## What is the difference between Conventional Current and Electron Flow?

Conventional Current and Electron flow are two different standards for designing and interpreting electrical schematics.  The topic sometimes confuses new students of the study of electricity, and many wonder which format to learn.

Both models describe the direction electricity flows through a circuit.  Conventional Current assumes that electricity flows from positive to negative, and Electron Flow assumes that electricity flows from negative to positive.  Both models can be used to analyze circuits, as long as only one model is used at a time.  Even the analysis of a very complicated circuit will yield the same results under both systems.

There are two major differences to keep track of while designing an electrical schematic, the first of which involves diodes and is shown in the diagram below.  The diagram is correct for both flow models, notice that a diode points from positive to negative regardless of the direction chosen.  If the diode were removed from the circuit, the battery terminals could be switched and electricity would still flow.  This is because electricity can flow through a resistor in both directions (this characteristic is sometimes described as non-polar).  Electricity will only flow through a diode (which is polar), in one direction.  If the diode direction is reversed in the diagram below, electricity will not flow.

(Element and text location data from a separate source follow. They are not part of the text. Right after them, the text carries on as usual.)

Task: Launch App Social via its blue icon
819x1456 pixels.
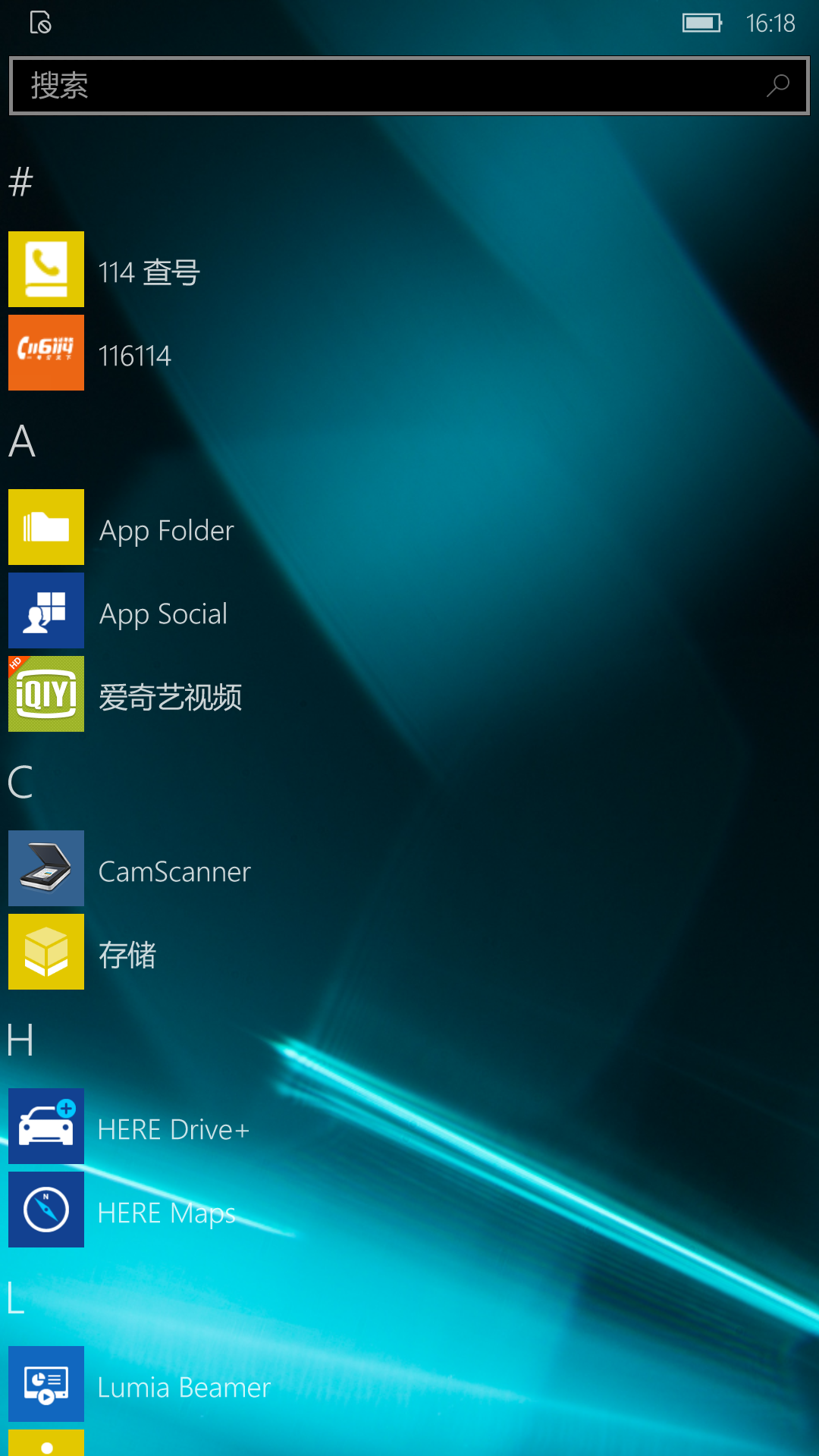Action: pos(46,610)
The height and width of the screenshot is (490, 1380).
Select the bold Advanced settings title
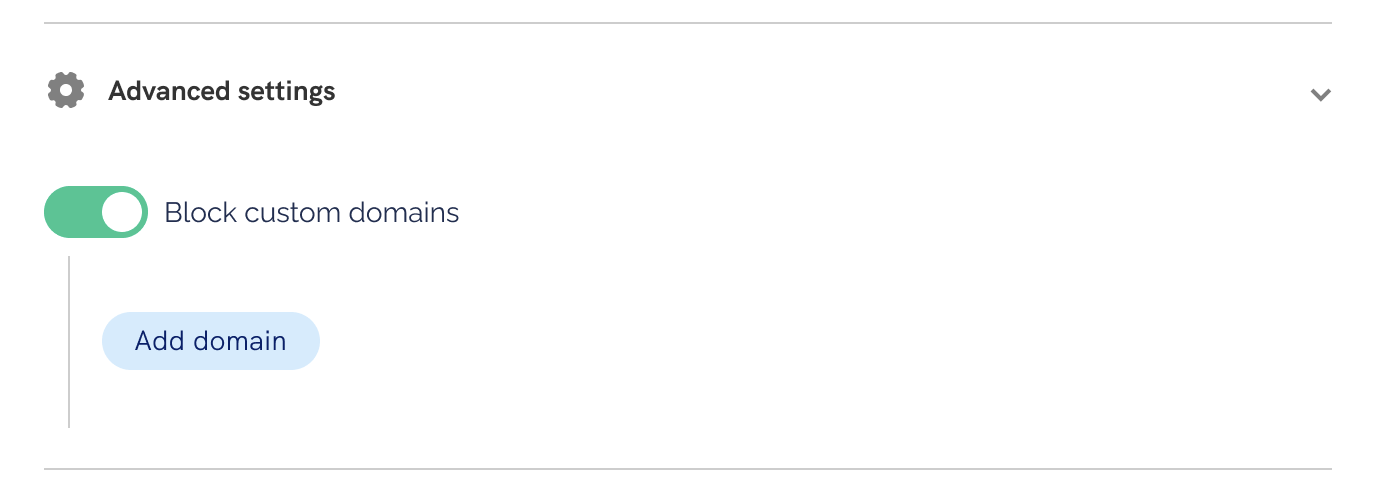(x=222, y=91)
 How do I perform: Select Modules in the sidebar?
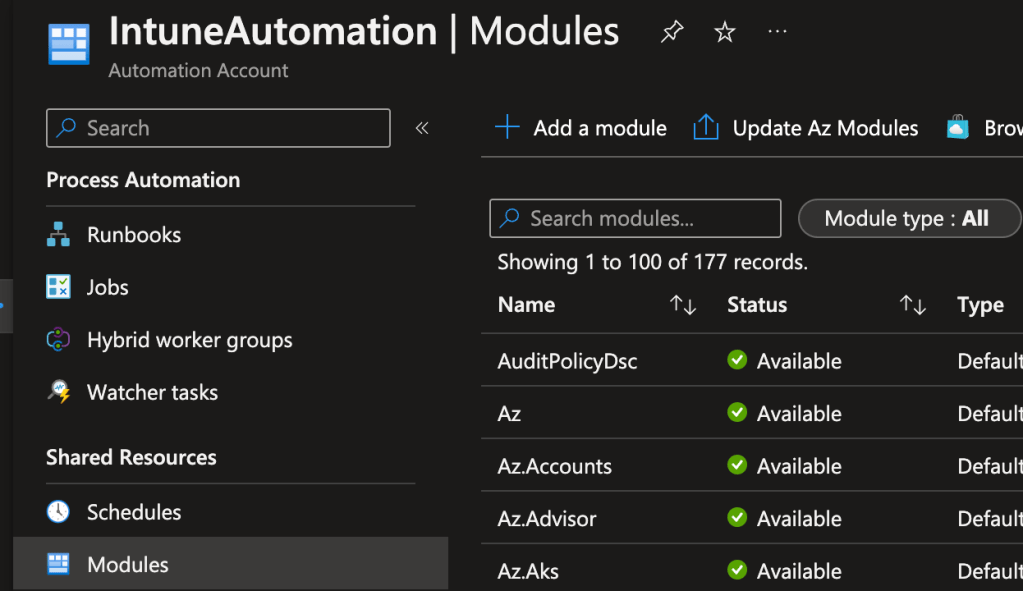click(128, 564)
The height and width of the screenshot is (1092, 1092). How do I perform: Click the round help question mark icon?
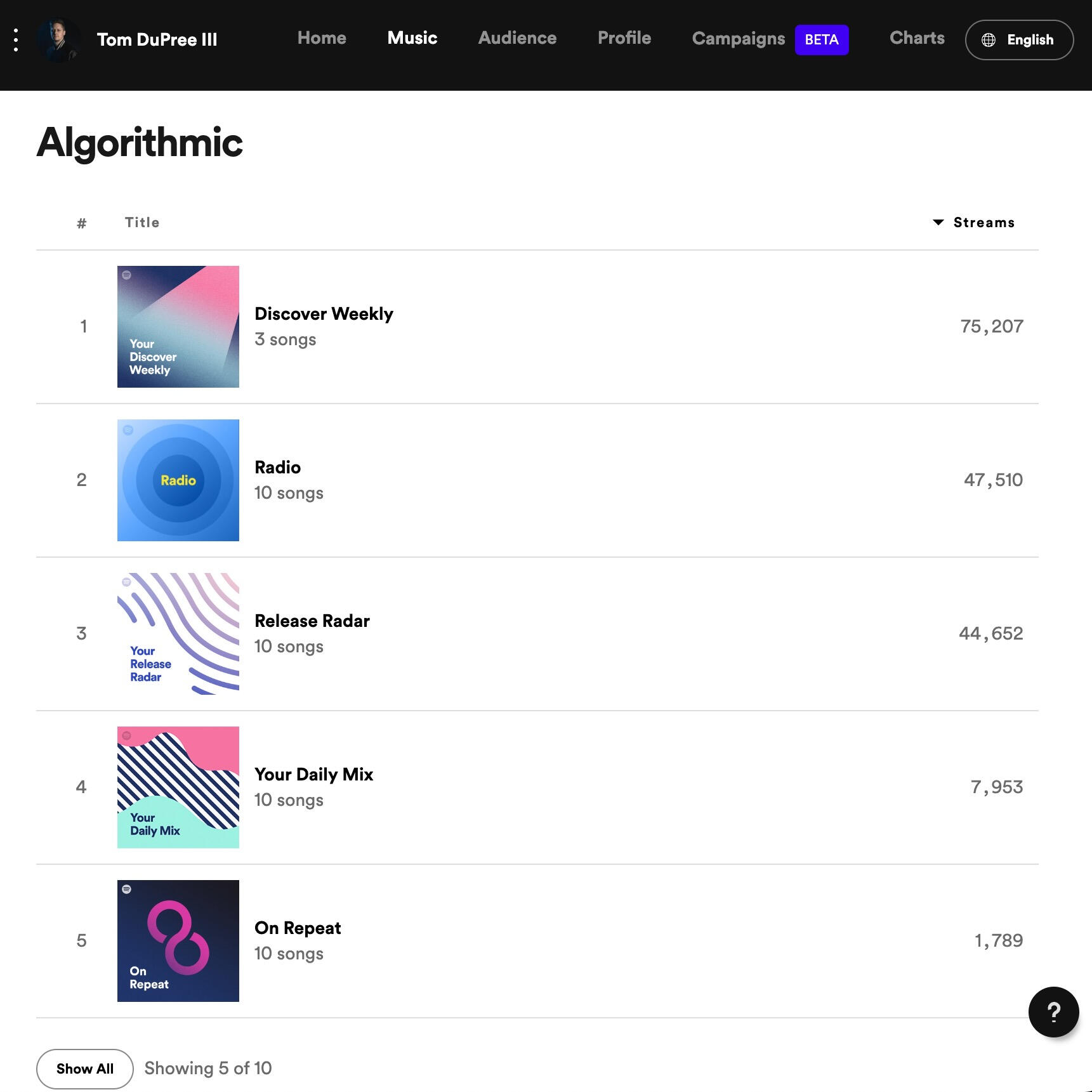click(x=1053, y=1012)
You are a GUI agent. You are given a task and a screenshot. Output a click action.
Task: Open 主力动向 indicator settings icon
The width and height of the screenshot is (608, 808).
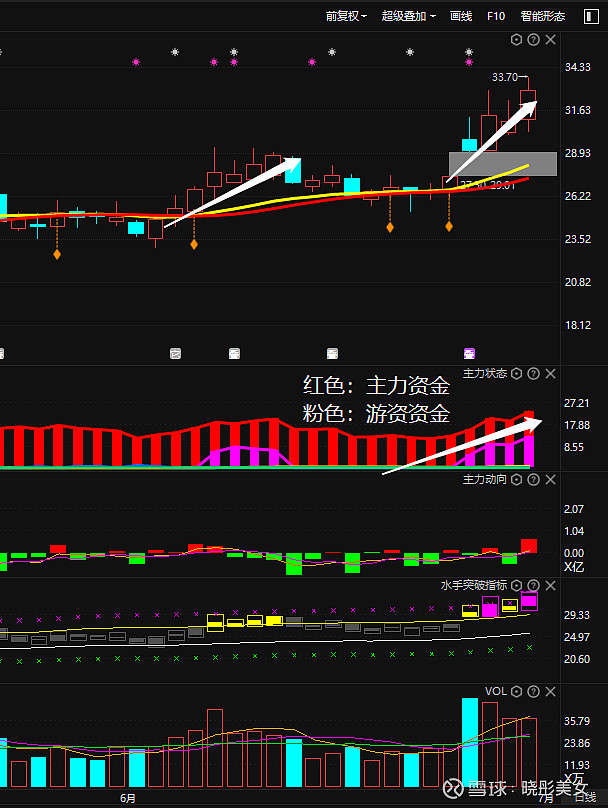(517, 480)
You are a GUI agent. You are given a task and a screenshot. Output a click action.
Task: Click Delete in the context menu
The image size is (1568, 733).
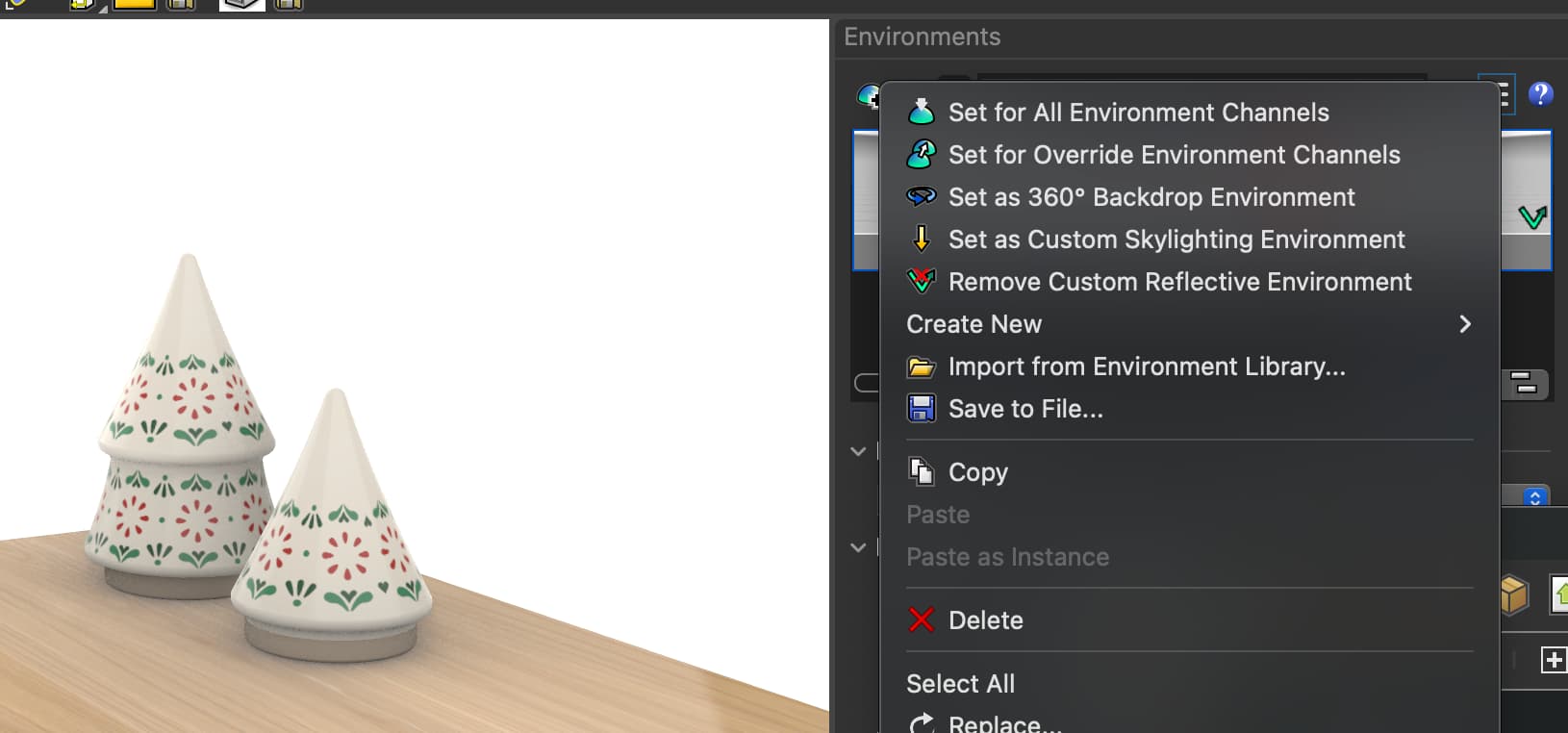click(x=985, y=620)
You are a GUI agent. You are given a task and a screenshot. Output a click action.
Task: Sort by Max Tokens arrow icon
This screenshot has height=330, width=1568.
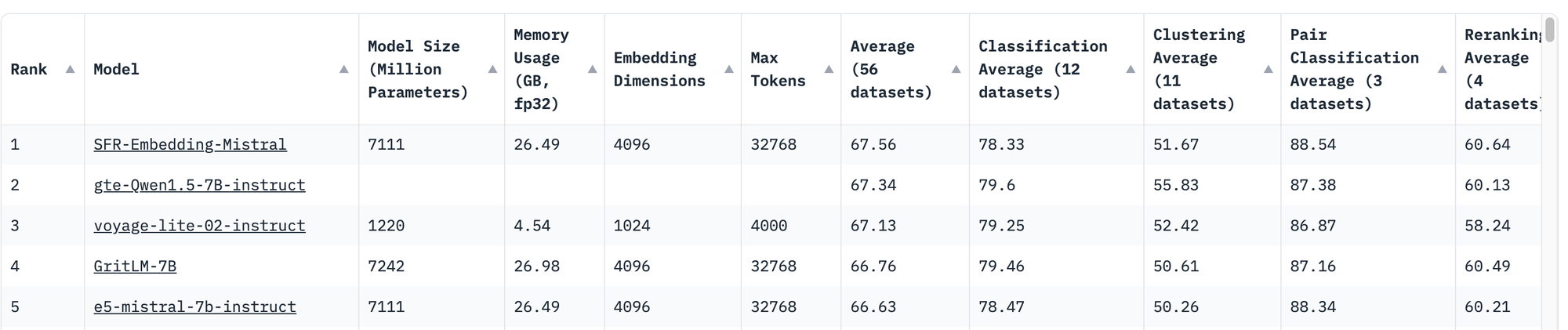point(829,69)
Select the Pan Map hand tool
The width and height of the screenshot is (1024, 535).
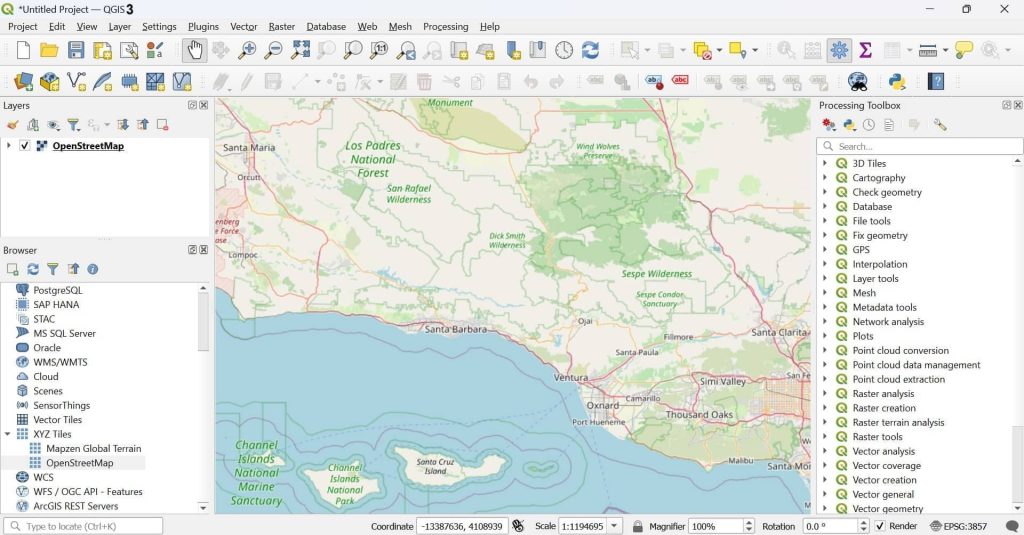[x=194, y=50]
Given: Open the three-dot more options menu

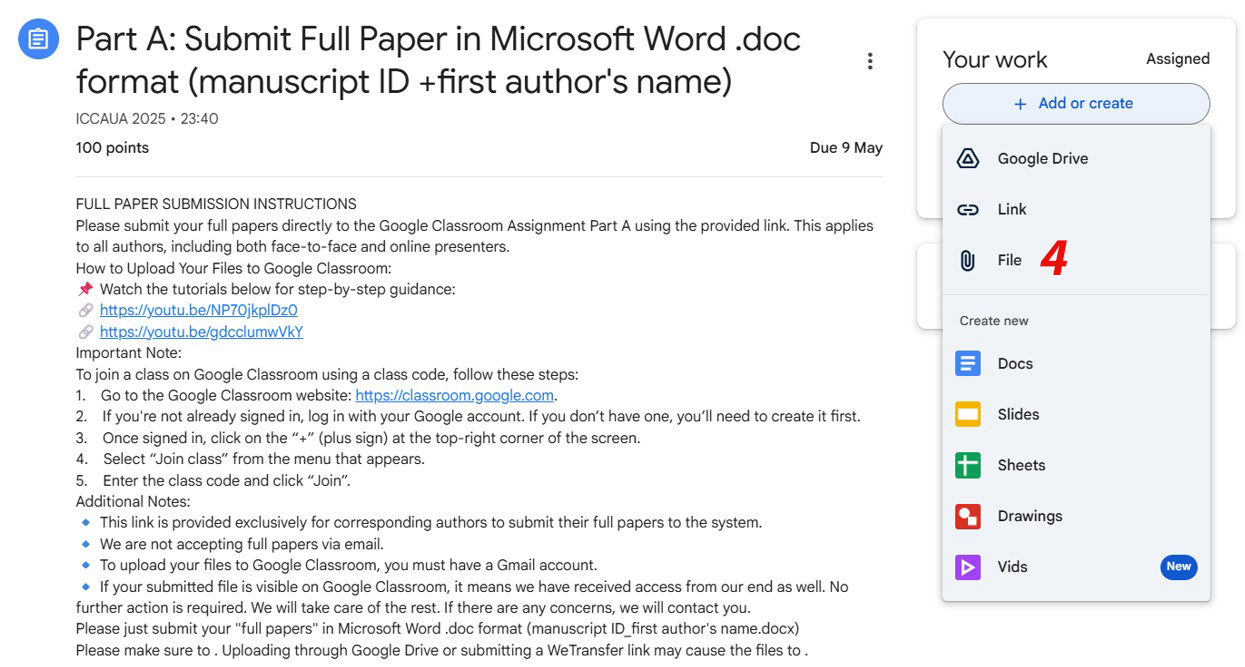Looking at the screenshot, I should [x=870, y=61].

The second difference between Electron Flow and Conventional Current is the direction of magnetic fields created by current.  All current produces a magnetic field; in Electron Flow, if you hold a current carrying wire with your left-hand and your thumb pointing in the direction of the current, your fingers will wrap around the wire in the direction of the magnetic field.  Similarly, a right-hand rule exists for determining the direction of the magnetic field under Conventional Current.  The diagram below shows that the direction of the magnetic field is the same for both the left-hand and right-hand methods.